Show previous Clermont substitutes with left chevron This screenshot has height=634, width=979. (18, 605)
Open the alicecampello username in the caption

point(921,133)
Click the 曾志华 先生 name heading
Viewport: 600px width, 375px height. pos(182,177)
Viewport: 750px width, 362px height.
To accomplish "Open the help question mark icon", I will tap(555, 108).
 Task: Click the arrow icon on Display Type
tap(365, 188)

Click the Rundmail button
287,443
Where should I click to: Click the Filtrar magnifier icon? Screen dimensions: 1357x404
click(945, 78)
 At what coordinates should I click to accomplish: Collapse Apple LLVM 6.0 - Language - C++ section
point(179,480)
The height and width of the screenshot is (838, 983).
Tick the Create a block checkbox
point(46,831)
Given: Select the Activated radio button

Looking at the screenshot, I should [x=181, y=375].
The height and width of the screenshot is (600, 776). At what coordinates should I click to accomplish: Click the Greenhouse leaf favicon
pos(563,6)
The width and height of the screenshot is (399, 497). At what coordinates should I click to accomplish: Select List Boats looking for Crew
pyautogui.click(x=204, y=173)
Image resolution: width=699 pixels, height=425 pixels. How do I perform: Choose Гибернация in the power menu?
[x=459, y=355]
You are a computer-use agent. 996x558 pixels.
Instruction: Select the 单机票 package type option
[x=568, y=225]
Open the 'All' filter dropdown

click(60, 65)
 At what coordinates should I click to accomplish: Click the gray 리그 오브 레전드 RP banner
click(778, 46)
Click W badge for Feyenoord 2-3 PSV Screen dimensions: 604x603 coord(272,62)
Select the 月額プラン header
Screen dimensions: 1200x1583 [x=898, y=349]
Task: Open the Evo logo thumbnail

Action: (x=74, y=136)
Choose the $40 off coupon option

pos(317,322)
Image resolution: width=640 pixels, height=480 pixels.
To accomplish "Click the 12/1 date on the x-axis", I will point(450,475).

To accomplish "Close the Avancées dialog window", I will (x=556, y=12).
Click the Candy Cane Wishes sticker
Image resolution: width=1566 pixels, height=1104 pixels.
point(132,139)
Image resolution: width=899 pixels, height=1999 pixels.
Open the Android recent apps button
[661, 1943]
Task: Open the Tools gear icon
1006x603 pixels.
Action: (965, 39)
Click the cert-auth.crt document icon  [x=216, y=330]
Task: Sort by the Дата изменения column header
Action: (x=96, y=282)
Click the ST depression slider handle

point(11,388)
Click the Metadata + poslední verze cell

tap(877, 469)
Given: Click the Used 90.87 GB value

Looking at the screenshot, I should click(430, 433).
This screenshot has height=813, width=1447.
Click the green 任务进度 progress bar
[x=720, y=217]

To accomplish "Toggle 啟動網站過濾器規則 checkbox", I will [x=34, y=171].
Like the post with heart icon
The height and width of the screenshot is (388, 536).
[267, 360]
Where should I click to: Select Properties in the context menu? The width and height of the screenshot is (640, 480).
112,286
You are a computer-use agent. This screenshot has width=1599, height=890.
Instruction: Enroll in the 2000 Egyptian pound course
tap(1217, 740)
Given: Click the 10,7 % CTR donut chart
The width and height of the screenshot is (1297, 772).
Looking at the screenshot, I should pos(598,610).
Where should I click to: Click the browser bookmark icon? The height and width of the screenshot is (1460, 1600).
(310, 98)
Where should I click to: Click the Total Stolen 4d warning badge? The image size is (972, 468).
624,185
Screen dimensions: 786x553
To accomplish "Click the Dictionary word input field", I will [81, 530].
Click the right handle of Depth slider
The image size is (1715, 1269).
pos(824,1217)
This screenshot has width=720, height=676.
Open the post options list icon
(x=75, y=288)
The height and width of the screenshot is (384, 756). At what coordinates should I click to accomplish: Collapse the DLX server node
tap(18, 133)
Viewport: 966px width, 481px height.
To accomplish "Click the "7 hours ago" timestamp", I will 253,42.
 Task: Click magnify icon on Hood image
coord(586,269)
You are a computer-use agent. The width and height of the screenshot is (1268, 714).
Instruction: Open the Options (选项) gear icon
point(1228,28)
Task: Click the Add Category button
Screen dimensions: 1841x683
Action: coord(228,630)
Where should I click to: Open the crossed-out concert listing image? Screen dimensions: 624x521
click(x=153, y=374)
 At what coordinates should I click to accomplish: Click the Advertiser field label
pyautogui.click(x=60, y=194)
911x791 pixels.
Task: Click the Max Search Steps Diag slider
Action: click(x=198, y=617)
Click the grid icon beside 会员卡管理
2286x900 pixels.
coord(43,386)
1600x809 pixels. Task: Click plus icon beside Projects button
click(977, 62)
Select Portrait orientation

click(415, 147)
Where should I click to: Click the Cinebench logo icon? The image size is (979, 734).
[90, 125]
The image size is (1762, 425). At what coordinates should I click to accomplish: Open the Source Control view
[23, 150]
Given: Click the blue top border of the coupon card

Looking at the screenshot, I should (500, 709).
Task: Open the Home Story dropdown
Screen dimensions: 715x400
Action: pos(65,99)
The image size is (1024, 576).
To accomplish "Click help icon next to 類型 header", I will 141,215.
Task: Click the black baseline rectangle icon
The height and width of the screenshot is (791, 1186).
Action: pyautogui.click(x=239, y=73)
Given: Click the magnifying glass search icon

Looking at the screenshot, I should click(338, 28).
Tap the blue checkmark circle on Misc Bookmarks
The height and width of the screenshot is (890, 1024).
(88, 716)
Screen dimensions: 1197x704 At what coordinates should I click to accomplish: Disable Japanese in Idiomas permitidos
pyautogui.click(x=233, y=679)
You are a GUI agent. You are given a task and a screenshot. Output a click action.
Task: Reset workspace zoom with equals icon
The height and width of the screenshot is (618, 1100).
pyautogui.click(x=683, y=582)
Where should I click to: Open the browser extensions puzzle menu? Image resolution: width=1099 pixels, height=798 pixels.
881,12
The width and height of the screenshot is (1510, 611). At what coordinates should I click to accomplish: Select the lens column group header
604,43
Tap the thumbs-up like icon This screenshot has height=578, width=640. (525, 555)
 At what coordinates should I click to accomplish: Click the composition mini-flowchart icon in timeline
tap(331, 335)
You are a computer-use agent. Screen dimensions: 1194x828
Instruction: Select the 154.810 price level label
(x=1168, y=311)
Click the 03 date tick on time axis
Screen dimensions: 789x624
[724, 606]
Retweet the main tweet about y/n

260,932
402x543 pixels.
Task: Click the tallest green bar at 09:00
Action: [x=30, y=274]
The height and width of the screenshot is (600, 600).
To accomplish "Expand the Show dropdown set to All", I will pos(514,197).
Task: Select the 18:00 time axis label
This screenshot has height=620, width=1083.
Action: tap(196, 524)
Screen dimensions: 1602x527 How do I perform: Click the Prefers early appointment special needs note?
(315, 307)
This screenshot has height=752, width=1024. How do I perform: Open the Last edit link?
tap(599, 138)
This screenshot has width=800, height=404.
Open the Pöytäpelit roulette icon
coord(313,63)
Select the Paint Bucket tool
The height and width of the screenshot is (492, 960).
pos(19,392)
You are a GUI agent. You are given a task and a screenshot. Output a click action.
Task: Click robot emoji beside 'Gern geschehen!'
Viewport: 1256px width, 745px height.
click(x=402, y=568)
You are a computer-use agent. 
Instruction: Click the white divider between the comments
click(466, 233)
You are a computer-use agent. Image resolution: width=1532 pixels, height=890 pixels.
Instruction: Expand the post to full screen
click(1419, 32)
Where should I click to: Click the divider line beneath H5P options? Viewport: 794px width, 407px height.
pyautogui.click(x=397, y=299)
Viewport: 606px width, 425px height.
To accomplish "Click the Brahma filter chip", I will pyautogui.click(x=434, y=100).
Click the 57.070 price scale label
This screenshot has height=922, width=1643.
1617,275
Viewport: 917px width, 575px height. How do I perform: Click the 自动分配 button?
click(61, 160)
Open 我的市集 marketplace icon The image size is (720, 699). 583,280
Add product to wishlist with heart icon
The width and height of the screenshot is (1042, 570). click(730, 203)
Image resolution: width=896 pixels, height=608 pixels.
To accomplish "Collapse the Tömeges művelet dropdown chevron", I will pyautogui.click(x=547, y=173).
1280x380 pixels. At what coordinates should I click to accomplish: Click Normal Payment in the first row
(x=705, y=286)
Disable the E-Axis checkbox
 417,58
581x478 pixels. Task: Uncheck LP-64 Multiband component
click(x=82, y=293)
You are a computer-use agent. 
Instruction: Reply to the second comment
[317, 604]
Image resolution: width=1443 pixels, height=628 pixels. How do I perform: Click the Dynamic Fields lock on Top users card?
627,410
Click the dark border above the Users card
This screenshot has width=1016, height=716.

-- -- --

▶ What is being asked
The answer is the run of lines above from the line containing "Given: Click the magnifying glass search icon" through the line containing "You are a computer-use agent. Screen", copied exactly and alone.

▶ Exercise answer
Given: Click the magnifying glass search icon

Looking at the screenshot, I should click(338, 28).
Tap the blue checkmark circle on Misc Bookmarks
The height and width of the screenshot is (890, 1024).
(88, 716)
Screen dimensions: 1197x704 At what coordinates should I click to accomplish: Disable Japanese in Idiomas permitidos
pyautogui.click(x=233, y=679)
You are a GUI agent. You are given a task and a screenshot. Output a click action.
Task: Reset workspace zoom with equals icon
The height and width of the screenshot is (618, 1100).
pyautogui.click(x=683, y=582)
Where should I click to: Open the browser extensions puzzle menu? Image resolution: width=1099 pixels, height=798 pixels.
881,12
The width and height of the screenshot is (1510, 611). At what coordinates should I click to accomplish: Select the lens column group header
604,43
Tap the thumbs-up like icon This screenshot has height=578, width=640. (525, 555)
 At what coordinates should I click to accomplish: Click the composition mini-flowchart icon in timeline
tap(331, 335)
You are a computer-use agent. Screen dimensions: 1194x828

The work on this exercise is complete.